Weitgehend nur Einheimischen bekannt

Die Schlossanlage ist den Touristen, die ins rund 20 Kilometer entfernte München kommen, weitgehend unbekannt. Für uns Einheimische hat das einen enormen Vorteil: während sich im Schloß Nymphenburg in München an schönen Wochenenden oder Festtagen wie jetzt an Pfingsten die Massen durch den Park schieben, kann man hier in der Schlossanlage Schleißheim ungestört seine Runden drehen. Vor allem die Wasserspiele geben eine beeindruckende Kulisse ab. Wer möchte, kann vom Neuen Schloss durch das Blumenparterre vorbei an der Kaskade bis zum Schloss Lustheim wandern und legt dabei schon mal 1,5 Kilometer einfach zurück. Dort erwartet den Besucher eine sehenswerte Porzellanausstellung. Wieder zurück, lockt am Alten Schloss ein großer Biergarten mit bayerischen Schmankerln. Es gibt dort sogar „Steckerlfisch“.

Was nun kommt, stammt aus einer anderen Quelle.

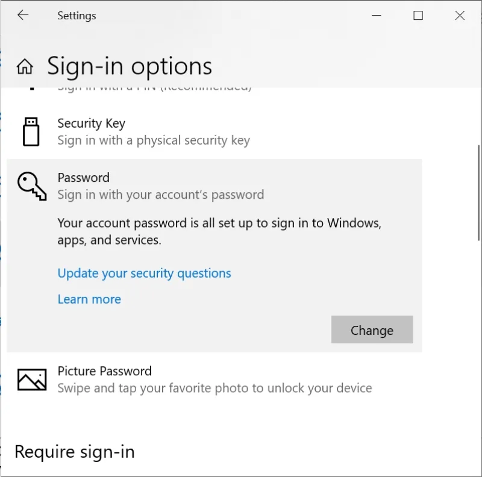
Task: Click the Settings home icon
Action: point(24,66)
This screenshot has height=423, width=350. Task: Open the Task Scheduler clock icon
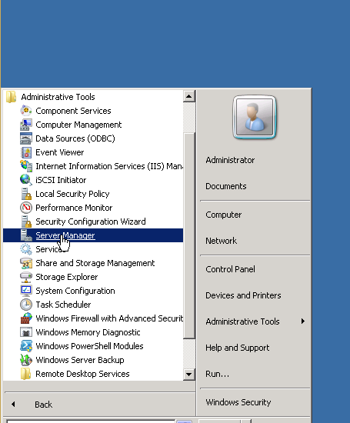[26, 305]
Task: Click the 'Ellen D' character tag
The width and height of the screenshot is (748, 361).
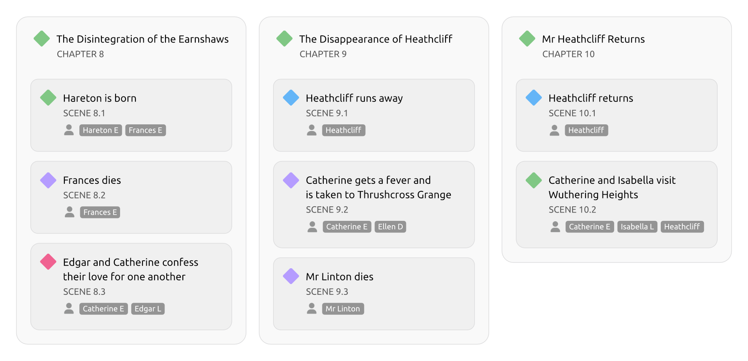Action: coord(390,227)
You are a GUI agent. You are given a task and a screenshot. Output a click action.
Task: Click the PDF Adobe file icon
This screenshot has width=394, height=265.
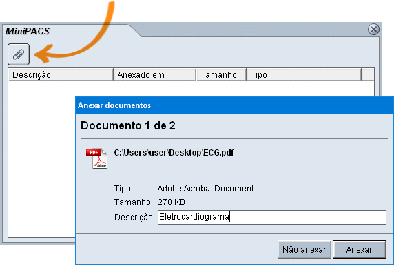[97, 158]
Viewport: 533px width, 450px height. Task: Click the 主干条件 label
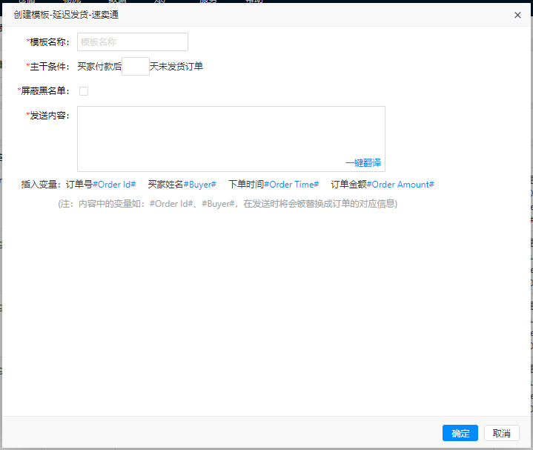[50, 67]
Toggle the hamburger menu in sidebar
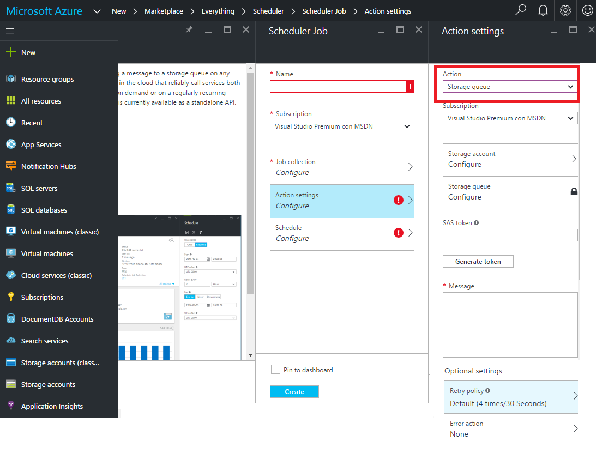This screenshot has width=596, height=453. (x=10, y=31)

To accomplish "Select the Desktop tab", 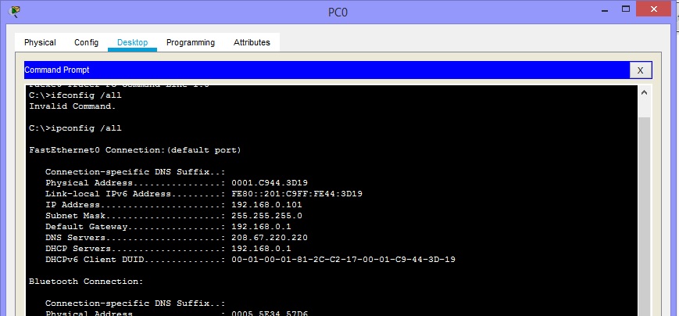I will (132, 42).
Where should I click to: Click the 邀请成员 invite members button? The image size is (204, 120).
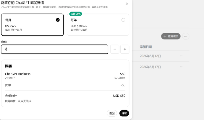(x=171, y=36)
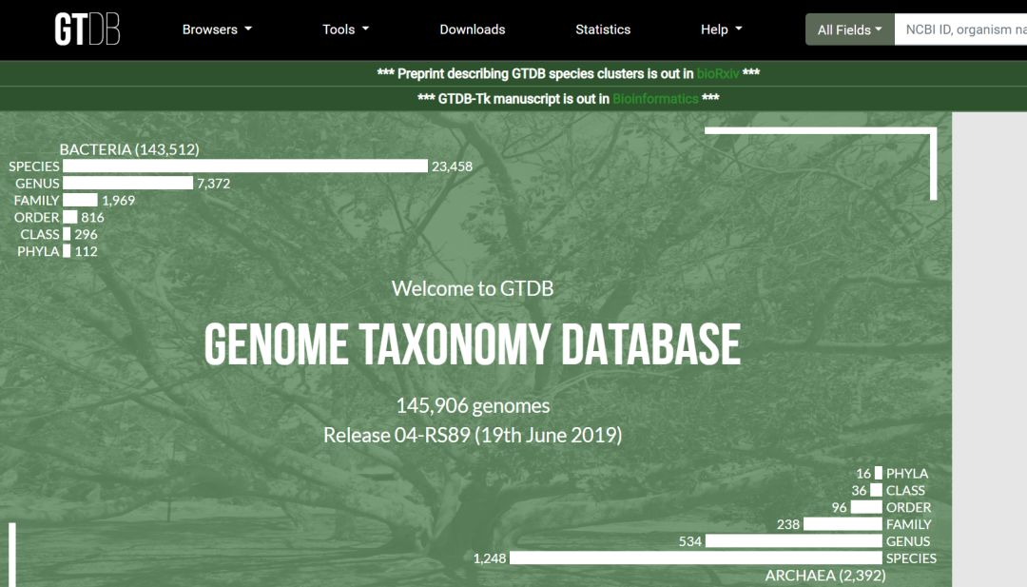
Task: Click the bacterial SPECIES bar showing 23,458
Action: 247,166
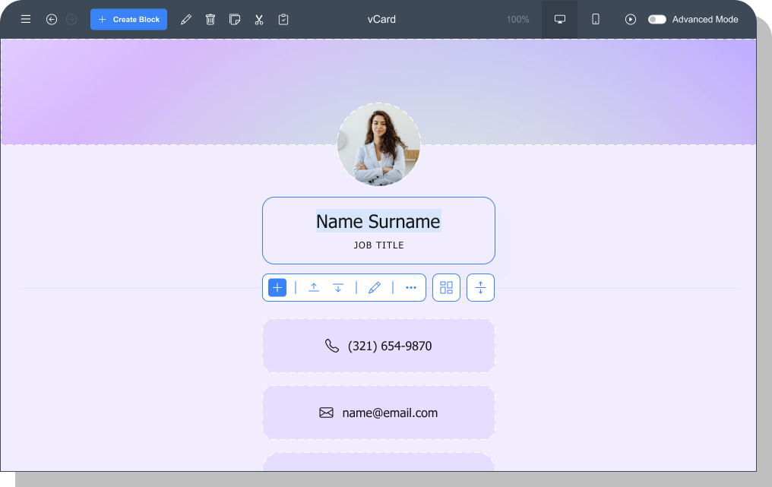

2 Gedanken zu “Ein Schloss als Eignungsnachweis


  1. Sehr schön! Das Schloss muss ich unbedingt wieder besuchen. Beim letzten Mal waren die Innenräume und der Biergarten coronabedingt geschlossen. Außerdem möchte ich mir noch die Flugwerft anschauen.


    1. Ja, die Innenräume sind nach langen Jahren der Verwahrlosung wieder hergerichtet. Allerdings fand nie wirklich Leben in diesen Räumen statt, entsprechend seelenlos wirken sie auf mich.